My answer has always been a hard no.  The type of Japanese you’ll find in an anime is often, but not always, the kind of Japanese you won’t find in everyday life.  The danger there is, you never quite know what you’re getting.  You could be getting the kind of Japanese you’ll find in everyday life, like, maybe, in Sound! Euphonium.  But you could also be getting the kind of Japanese that will make you sound like a ninth century shogun, or just a particularly rude adolescent boy (like Hachiman in Oregairu).  I seem to remember one anime where the main male character constantly said “Kisama”, though I don’t remember which one offhand.  That’s a particularly rude word and you shouldn’t use it.

But I came to realize, that while you shouldn’t learn Japanese from anime, it does have a purpose, and anime (and other Japanese media) really should be a part of this complete breakfast.

What’s it useful for?

Well, for example.  I was watching Sound! Euphonium last night, and I kept hearing a sentence structure I didn’t understand, and hadn’t really encountered before.  Using “no” and “nda” at the end of a sentence, and not in a nominalizer way.  They used that a lot and I couldn’t figure out why.  So… I looked it up.  Turned out to be really interesting, and now that I (somewhat) understand it, it added a whole new dimension to both my studies and my understanding of the Japanese they were using.

So anime is useful for exposing you to new structures you may not have heard before, and as long as you look them up and understand them rather then just blindly repeating them, you might actually learn something really useful.  Or just something interesting, in some cases.

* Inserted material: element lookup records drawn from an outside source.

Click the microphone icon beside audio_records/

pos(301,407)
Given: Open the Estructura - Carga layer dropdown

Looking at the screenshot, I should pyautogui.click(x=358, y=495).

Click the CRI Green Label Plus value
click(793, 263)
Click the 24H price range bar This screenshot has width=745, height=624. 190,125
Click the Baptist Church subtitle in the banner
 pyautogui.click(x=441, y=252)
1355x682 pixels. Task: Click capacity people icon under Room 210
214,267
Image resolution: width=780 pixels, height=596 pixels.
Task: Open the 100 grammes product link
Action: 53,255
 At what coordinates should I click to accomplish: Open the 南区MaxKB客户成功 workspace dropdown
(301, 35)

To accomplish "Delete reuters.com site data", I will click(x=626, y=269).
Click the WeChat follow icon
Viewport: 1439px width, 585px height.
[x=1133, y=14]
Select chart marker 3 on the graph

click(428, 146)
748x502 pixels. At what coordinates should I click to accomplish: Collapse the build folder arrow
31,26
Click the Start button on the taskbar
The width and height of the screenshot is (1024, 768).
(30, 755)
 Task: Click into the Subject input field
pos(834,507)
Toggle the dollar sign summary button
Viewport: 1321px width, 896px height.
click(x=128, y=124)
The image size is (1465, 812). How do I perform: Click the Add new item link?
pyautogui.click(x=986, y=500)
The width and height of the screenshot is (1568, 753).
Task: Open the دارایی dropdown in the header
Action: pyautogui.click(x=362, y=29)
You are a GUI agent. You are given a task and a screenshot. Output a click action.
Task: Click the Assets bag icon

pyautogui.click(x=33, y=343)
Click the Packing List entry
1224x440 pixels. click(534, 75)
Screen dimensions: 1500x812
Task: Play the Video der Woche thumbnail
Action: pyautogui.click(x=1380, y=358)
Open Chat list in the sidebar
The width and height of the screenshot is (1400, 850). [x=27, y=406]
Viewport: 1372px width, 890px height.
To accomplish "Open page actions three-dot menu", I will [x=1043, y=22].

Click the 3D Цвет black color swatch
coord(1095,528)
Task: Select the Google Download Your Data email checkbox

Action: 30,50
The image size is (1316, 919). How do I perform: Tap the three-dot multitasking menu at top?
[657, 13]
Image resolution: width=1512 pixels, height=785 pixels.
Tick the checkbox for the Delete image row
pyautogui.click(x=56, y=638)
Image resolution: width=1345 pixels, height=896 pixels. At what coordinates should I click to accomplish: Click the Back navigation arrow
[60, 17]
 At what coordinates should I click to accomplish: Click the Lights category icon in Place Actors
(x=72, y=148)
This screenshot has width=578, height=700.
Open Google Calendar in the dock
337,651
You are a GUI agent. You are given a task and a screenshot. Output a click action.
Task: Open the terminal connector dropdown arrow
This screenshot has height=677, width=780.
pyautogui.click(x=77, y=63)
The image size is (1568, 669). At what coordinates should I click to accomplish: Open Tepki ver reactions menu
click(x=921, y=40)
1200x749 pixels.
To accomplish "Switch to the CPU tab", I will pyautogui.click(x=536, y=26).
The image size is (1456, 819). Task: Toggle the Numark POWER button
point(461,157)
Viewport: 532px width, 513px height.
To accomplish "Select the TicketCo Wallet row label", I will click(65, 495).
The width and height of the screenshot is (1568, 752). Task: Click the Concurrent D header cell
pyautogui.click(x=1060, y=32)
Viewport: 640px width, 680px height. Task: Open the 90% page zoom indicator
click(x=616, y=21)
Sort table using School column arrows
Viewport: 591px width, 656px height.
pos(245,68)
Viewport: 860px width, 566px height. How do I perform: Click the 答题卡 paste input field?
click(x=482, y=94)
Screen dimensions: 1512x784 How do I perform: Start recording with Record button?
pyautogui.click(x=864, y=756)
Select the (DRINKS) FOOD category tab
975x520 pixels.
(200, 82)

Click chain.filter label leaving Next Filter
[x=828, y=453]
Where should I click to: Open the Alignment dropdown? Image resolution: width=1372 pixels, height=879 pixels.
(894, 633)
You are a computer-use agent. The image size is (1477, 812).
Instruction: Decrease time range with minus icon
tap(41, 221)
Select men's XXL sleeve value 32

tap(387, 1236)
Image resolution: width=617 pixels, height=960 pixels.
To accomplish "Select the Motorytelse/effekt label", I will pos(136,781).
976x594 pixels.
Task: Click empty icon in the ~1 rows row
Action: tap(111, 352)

It’s also useful for getting you used to listening to spoken Japanese.  Japanese is a difficult language to understand because they seem to love leaving sounds out and morphing other sounds.  Like, for example, in Sound! Euphonium, it’s set in the Kansai region rather than the Tokyo region.  I still can’t tell the difference between Kansai and Tokyo Standard, but there are a few structures that seem to be mostly used in that region.  It’s an interesting thing to get some exposure to.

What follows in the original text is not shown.